De Rossi non ci sta: che rosicata

«Il campionato non dovevamo vincerlo oggi. La differenza l’hanno fatta quei due mesi in cui l’Inter faceva una fatica tremenda ma su dieci partite riusciva a vincerne nove. E tutti sapete come...»
Il cuore (e la rabbia) di capitan futuro Daniele De Rossi è grande come una casa, consoliamoci sapendo che servirà alla causa azzurra tra due settimane in Austria-Svizzera. Al fischio finale «rosica» senza troppo pentirsene, proprio come deve fare un leader assoluto, mentre il sindaco Alemanno parla di uno «scudetto morale». Non basta. Il fantastico (e da riversare al più presto in dvd antologico) gol di Vucinic aveva illuso un po’tutti e l’Inter che non riusciva a segnare sembrava impantanata inesorabilmente in quel di Parma. Poi la mossa disperata di un Mancini nel solito marasma che mette dentro Ibrahimovic. Al quale bastano due tiri-due per chiudere il discorso. Che rabbia. «L’anno scorso ci siamo piegati a un dominio assoluto, e va bene - aggiunge De Rossi - quest’anno però non mi sento di fare i complimenti ai nerazzurri. Non davvero. Mi sento piuttosto scosso, “rosicone” come si dice qui a Roma». De Rossi si sfoga anche perché «Sono stato zitto in settimana, visto che l’Inter era stata attaccata per cose assurde che con il calcio non c’entrano».
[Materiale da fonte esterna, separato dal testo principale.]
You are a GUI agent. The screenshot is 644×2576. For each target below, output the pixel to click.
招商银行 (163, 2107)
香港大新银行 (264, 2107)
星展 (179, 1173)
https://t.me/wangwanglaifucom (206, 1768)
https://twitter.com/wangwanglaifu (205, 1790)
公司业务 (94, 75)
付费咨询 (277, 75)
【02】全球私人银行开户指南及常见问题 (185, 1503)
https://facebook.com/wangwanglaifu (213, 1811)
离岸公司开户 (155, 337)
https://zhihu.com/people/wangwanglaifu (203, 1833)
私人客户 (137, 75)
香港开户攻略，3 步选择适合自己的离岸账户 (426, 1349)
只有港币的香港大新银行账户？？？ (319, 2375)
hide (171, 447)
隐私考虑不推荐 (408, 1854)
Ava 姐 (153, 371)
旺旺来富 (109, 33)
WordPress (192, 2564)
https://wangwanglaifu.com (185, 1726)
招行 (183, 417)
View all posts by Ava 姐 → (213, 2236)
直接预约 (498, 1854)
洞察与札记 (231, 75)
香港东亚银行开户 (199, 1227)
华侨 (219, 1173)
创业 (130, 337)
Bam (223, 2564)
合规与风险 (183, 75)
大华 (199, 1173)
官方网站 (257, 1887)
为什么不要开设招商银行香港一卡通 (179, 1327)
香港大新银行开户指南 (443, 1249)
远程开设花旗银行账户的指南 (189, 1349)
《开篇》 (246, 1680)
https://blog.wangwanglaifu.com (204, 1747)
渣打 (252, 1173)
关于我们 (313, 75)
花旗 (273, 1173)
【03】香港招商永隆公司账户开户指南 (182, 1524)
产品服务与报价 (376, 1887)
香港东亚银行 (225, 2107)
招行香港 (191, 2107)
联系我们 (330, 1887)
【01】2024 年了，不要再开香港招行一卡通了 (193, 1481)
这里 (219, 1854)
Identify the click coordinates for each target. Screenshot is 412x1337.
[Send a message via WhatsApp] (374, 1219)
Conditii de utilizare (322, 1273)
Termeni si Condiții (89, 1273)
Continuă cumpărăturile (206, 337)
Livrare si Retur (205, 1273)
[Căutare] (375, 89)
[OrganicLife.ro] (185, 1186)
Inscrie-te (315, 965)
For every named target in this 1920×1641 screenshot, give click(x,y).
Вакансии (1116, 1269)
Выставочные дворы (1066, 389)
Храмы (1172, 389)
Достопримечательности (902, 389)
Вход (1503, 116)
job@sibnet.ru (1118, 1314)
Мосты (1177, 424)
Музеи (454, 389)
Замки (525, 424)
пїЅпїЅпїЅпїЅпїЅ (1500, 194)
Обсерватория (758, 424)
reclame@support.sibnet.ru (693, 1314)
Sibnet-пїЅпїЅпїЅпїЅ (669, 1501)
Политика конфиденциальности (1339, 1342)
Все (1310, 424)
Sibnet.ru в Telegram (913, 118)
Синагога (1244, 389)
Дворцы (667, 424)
«Parole sensate» secondo Luciano Spalletti che ieri pomeriggio aveva un’aria stravolta come se fosse stato reduce da una maratona: «Daniele ha perfettamente ragione, fa bene a parlare con schiettezza, lui è reduce da una stagione sensazionale come molti di noi che per tutto l’anno abbiamo fatto il possibile e anche di più». E per quello che hanno messo i giocatori in campo «meritavano un “riconoscimento”». «Oggi abbiamo pareggiato e l’Inter ha vinto - continua -. Oggi è stata più brava l’Inter di noi, il campo ha dato questi risultati».
Il bilancio della stagione resta più che positivo: «La Roma è una società cresciuta molto negli ultimi due anni- aggiunge il tecnico giallorosso - la squadra ha un progetto importante da portare avanti e quest’anno tutti hanno fatto il loro dovere fino in fondo». Spalletti ammette che contro il Catania nel «finale della gara abbiamo avuto qualche problema perché loro ci hanno schiacciato creando occasioni importanti. Ma è inutile stare a rivangare il campionato, l’essenziale è aver fatto tutto il possibile».
Al presidente dell’Empoli Corsi che ha accusato la Roma di aver subito un gol da «oggi le comiche» risponde così prima di andarsene: «Bruttina quest’allusione. Noi abbiamo pareggiato la nostra partita e l’Inter l’ha vinta, che c’è di strano in tutto ciò?». Per la cronaca sabato sera all’Olimpico ci sarebbe la finale di Coppa Italia tra Roma e Inter: forse è un po’ troppo (De Rossi capirà) chiamarla rivincita.